▶ **Explore the material**
1. Transcribe the stretch of the passage on city government from "Elements Of Debating" through "system stands condemned.".
2. In the passage on city government, which city took the preparation of the budget from the heads of the departments concerned?
3. List every city or group of cities that the passage on city government names as securing its important administrative officials through appointment by the mayor.

Elements Of Debating A Manual For Use In High Schools And Acade
Chapter 7
An efficient cabinet cannot, as a rule, be secured by popular election. Men who possess the ability to direct a city department acquire such capacity only after years of preparation, and such men will not endure the uncertainties of a career dependent upon the favor of the public. The commissioner of finance who understands the intricate problems of accounting will not coddle the people to insure his election. Popular judgment, no matter how enlightened, cannot be entrusted with the selection of such men. The old board system proves this conclusively. Here, the choosing of the heads of the important city departments was placed in the hands of the people. The system stands condemned.
A commission form makes the additional blunder of uniting completely the two functions of legislation and administration in the same body. This makes the commissioners representative in character. But this condition is disastrous to successful administration. Whenever the people desire even the slightest change in their local policy, the stability and continuity of the city departments must be upset. Representation is secured at the expense of efficiency. Administration becomes saturated with politics.
Again, Honorable Judges, the management of a city should be subjected to the criticism and control of a reviewing body. Both the welfare of the people and the interests of good administration demand it. Administrators, no matter how valuable their technical knowledge, make poor legislators. Being interested in their work, they very naturally exalt and magnify their departments. Just a few years ago, the city of Cleveland found it necessary to take even the preparation of the budget from the heads of the departments concerned and to place it with a board which could view with impartiality the demands of the various department chiefs. Think of turning over all the functions of a city like St. Louis to an executive cabinet without even the oversight or criticism of an impartial body.
And, Honorable Judges, the whole experience of government proves the absolute necessity for a separate legislative department. Look where you will, and in each case there is an executive cabinet, based upon appointment, untrammelled by the burdens of legislation, and subjected to the criticism and control of a reviewing body. In Europe, the city councils are elected by the people, and the administrative departments are made up through a process of selection and appointment, together with the assurance of reasonable permanence of tenure, responsibility, and adequate support. Likewise in America, the larger cities are already organizing their cabinets upon a somewhat similar basis. The six largest cities of New York, all of the cities of Indiana, Boston, Chicago, Baltimore, and many others are securing their important administrative officials through appointment by the mayor. This is the general plan advocated by the National Municipal League. It centers responsibility for the administration in one man. On the other hand, some of the cities of Canada follow more closely to the German system. There the cabinet is selected by a representative council. In practically all of these instances, men of special ability have been obtained, the departments of administration have been properly correlated, responsibility has been concentrated, and the general principle, that successful administration depends upon a separately constituted legislative body, has been firmly established.

▶ **Collected material**
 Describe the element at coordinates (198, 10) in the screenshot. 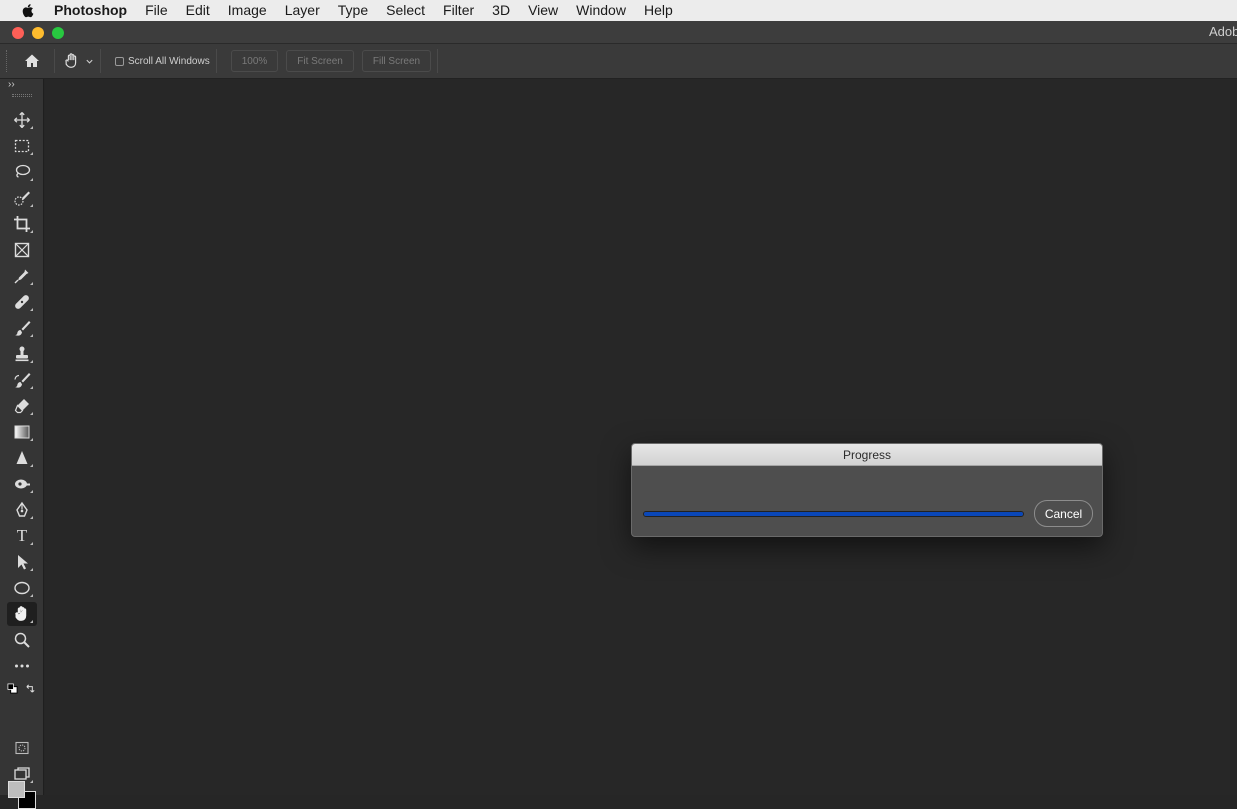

▶ **Outputs in order**
1.
Elements Of Debating A Manual For Use In High Schools And Acade
Chapter 7
An efficient cabinet cannot, as a rule, be secured by popular election. Men who possess the ability to direct a city department acquire such capacity only after years of preparation, and such men will not endure the uncertainties of a career dependent upon the favor of the public. The commissioner of finance who understands the intricate problems of accounting will not coddle the people to insure his election. Popular judgment, no matter how enlightened, cannot be entrusted with the selection of such men. The old board system proves this conclusively. Here, the choosing of the heads of the important city departments was placed in the hands of the people. The system stands condemned.

2. Cleveland

3.
The six largest cities of New York
All of the cities of Indiana
Boston
Chicago
Baltimore